# Task details:
Reprint all records below exactly. No images.

■ ■ ■ ■ ■

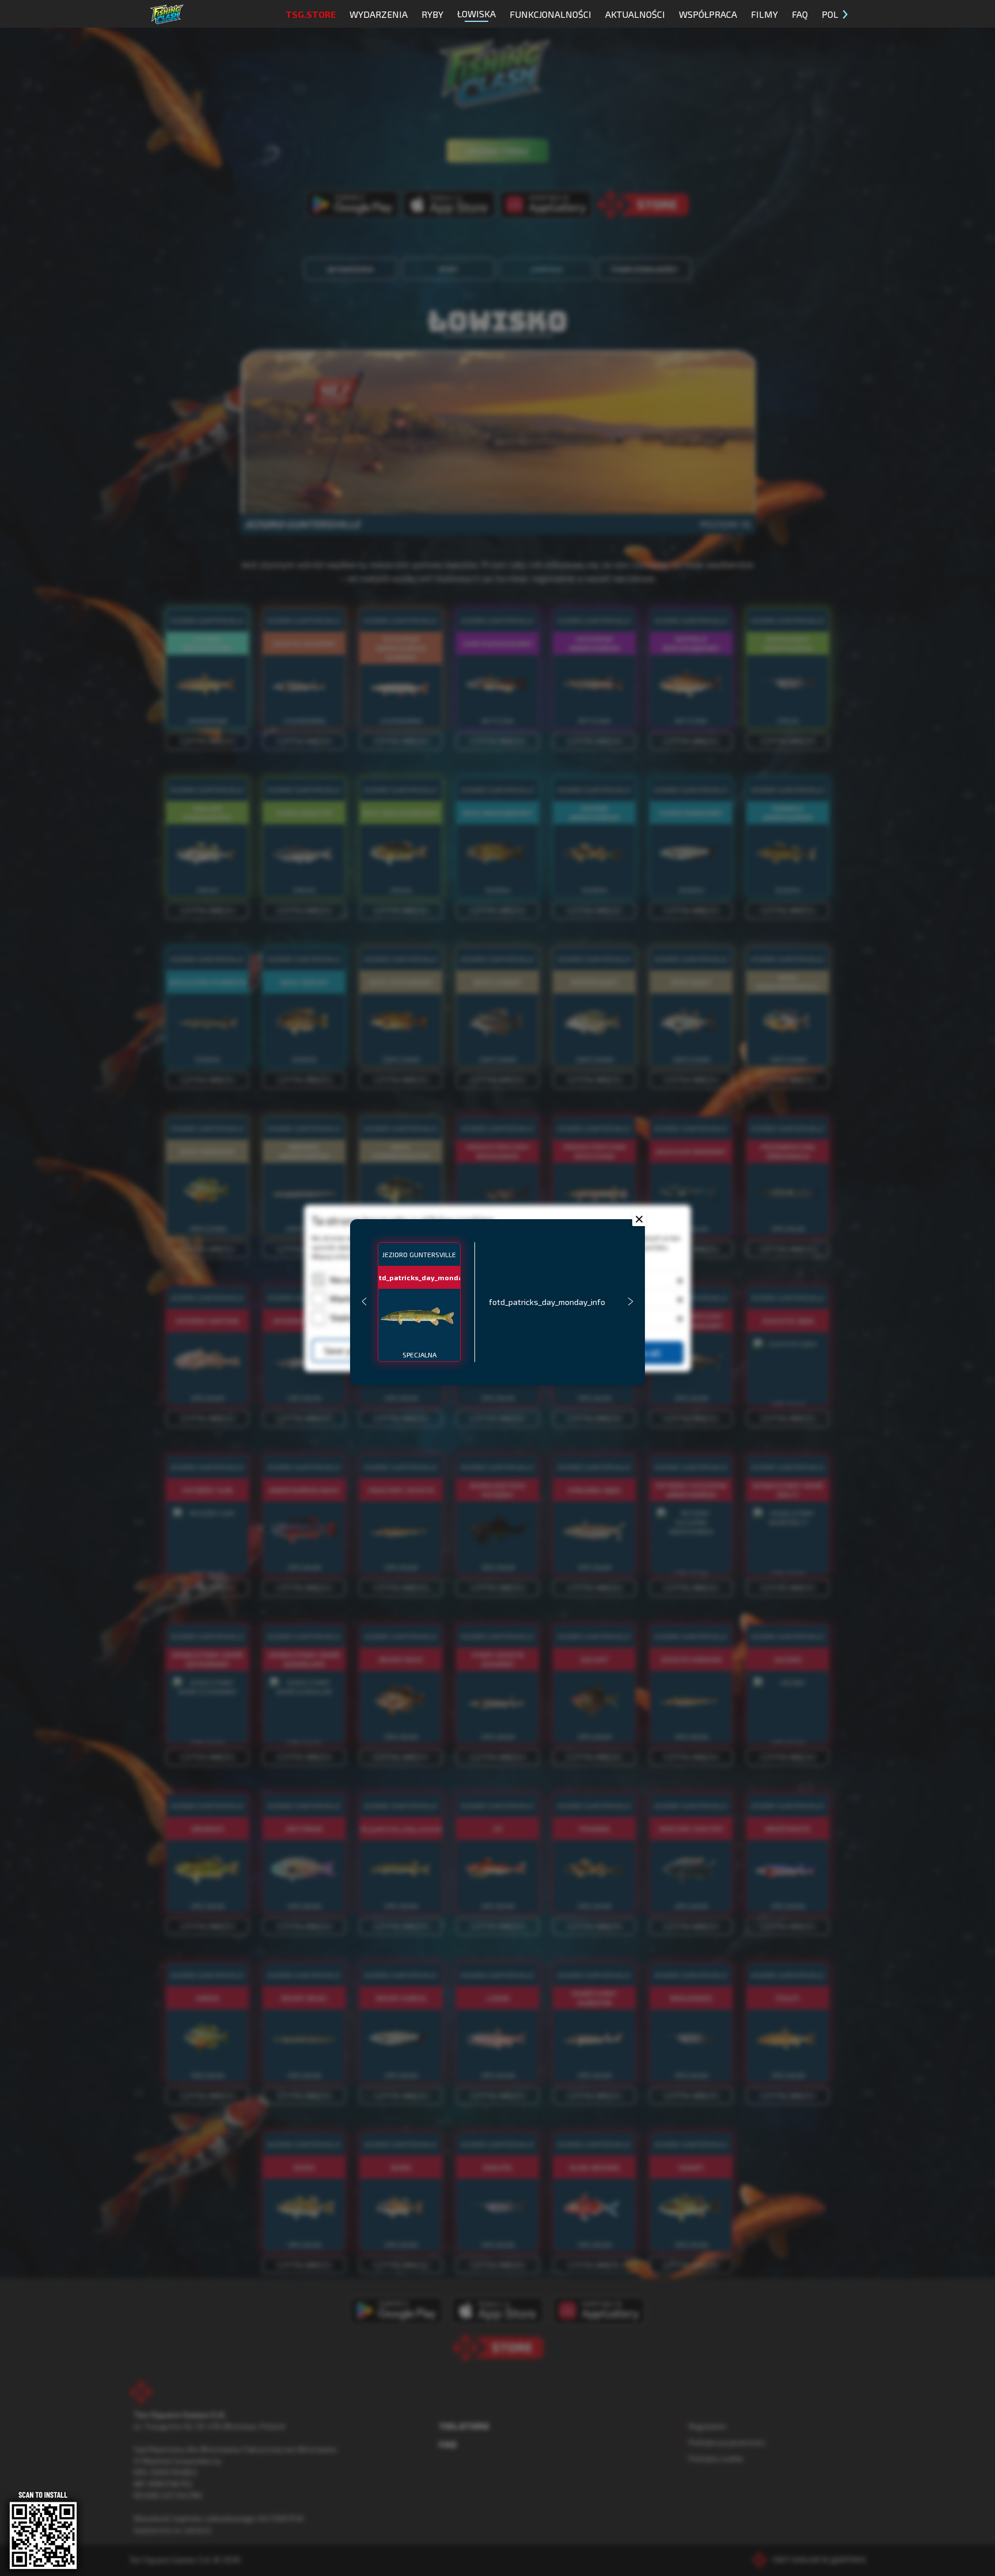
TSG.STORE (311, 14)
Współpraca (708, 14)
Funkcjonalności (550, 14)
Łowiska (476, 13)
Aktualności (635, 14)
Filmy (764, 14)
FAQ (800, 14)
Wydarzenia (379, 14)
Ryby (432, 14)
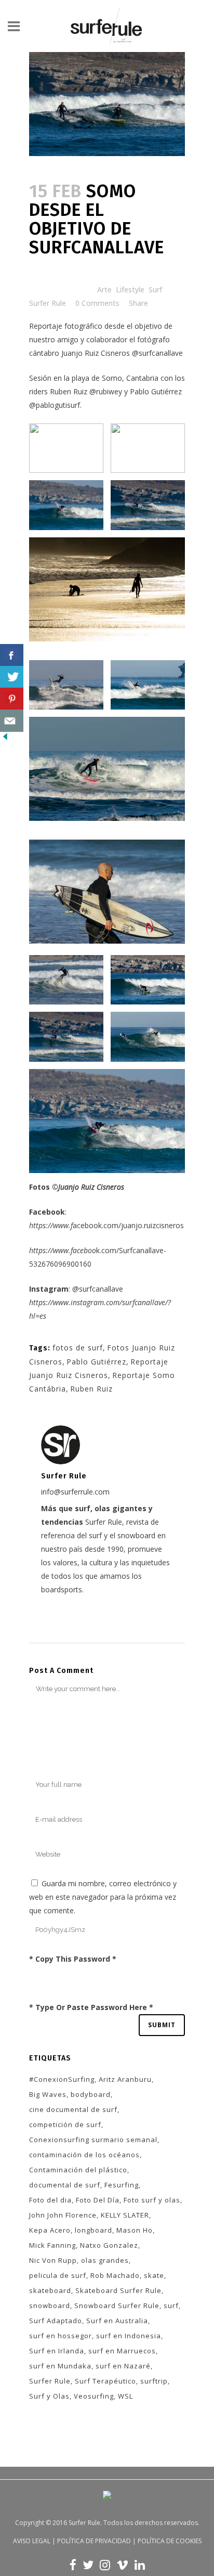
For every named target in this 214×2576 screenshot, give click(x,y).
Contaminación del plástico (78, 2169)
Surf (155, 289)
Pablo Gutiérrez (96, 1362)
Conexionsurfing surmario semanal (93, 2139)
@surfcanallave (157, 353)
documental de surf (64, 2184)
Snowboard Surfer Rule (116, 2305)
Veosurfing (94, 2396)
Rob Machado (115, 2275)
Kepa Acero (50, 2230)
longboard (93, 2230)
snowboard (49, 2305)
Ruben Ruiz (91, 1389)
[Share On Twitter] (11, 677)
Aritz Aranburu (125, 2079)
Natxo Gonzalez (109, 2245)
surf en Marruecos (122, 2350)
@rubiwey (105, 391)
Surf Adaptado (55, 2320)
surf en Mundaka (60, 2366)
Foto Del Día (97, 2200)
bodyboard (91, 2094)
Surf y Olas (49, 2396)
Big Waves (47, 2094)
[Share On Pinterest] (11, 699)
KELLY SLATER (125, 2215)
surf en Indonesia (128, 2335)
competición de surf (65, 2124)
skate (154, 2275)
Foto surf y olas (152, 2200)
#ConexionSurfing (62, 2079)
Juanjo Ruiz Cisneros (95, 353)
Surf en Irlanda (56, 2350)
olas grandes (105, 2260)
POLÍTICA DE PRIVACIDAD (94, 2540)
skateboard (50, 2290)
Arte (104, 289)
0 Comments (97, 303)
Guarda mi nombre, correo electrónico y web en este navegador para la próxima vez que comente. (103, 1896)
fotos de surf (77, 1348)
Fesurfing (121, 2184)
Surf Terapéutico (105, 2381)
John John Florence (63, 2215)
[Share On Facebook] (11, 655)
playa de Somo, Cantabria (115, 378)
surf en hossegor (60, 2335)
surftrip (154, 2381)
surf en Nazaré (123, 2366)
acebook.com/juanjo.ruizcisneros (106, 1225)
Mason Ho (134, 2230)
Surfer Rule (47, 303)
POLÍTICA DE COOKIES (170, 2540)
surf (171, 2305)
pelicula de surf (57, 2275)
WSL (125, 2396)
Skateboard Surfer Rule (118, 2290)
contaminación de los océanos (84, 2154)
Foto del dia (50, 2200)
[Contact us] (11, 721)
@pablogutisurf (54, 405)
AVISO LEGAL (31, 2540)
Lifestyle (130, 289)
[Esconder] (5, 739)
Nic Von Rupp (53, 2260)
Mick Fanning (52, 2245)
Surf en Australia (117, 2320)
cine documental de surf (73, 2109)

■ ■ ■ ■ ■

# Task answer:
TSG.STORE (311, 14)
Współpraca (708, 14)
Funkcjonalności (550, 14)
Łowiska (476, 13)
Aktualności (635, 14)
Filmy (764, 14)
FAQ (800, 14)
Wydarzenia (379, 14)
Ryby (432, 14)
For every named target in this 214×2576 screenshot, give click(x,y).
Contaminación del plástico (78, 2169)
Surf (155, 289)
Pablo Gutiérrez (96, 1362)
Conexionsurfing surmario semanal (93, 2139)
@surfcanallave (157, 353)
documental de surf (64, 2184)
Snowboard Surfer Rule (116, 2305)
Veosurfing (94, 2396)
Rob Machado (115, 2275)
Kepa Acero (50, 2230)
longboard (93, 2230)
snowboard (49, 2305)
Ruben Ruiz (91, 1389)
[Share On Twitter] (11, 677)
Aritz Aranburu (125, 2079)
Natxo Gonzalez (109, 2245)
surf en Marruecos (122, 2350)
@rubiwey (105, 391)
Surf Adaptado (55, 2320)
surf en Mundaka (60, 2366)
Foto Del Día (97, 2200)
bodyboard (91, 2094)
Surf y Olas (49, 2396)
Big Waves (47, 2094)
[Share On Pinterest] (11, 699)
KELLY SLATER (125, 2215)
surf en Indonesia (128, 2335)
competición de surf (65, 2124)
skate (154, 2275)
Foto surf y olas (152, 2200)
#ConexionSurfing (62, 2079)
Juanjo Ruiz Cisneros (95, 353)
Surf en Irlanda (56, 2350)
olas grandes (105, 2260)
POLÍTICA DE PRIVACIDAD (94, 2540)
skateboard (50, 2290)
Arte (104, 289)
0 Comments (97, 303)
Guarda mi nombre, correo electrónico y web en este navegador para la próxima vez que comente. (103, 1896)
fotos de surf (77, 1348)
Fesurfing (121, 2184)
Surf Terapéutico (105, 2381)
John John Florence (63, 2215)
[Share On Facebook] (11, 655)
playa de Somo, Cantabria (115, 378)
surf en hossegor (60, 2335)
surftrip (154, 2381)
surf en Nazaré (123, 2366)
acebook.com/juanjo.ruizcisneros (106, 1225)
Mason Ho (134, 2230)
Surfer Rule (47, 303)
POLÍTICA DE COOKIES (170, 2540)
surf (171, 2305)
pelicula de surf (57, 2275)
WSL (125, 2396)
Skateboard Surfer Rule (118, 2290)
contaminación de los océanos (84, 2154)
Foto del dia (50, 2200)
[Contact us] (11, 721)
@pablogutisurf (54, 405)
AVISO LEGAL (31, 2540)
Lifestyle (130, 289)
[Esconder] (5, 739)
Nic Von Rupp (53, 2260)
Mick Fanning (52, 2245)
Surf en Australia (117, 2320)
cine documental de surf (73, 2109)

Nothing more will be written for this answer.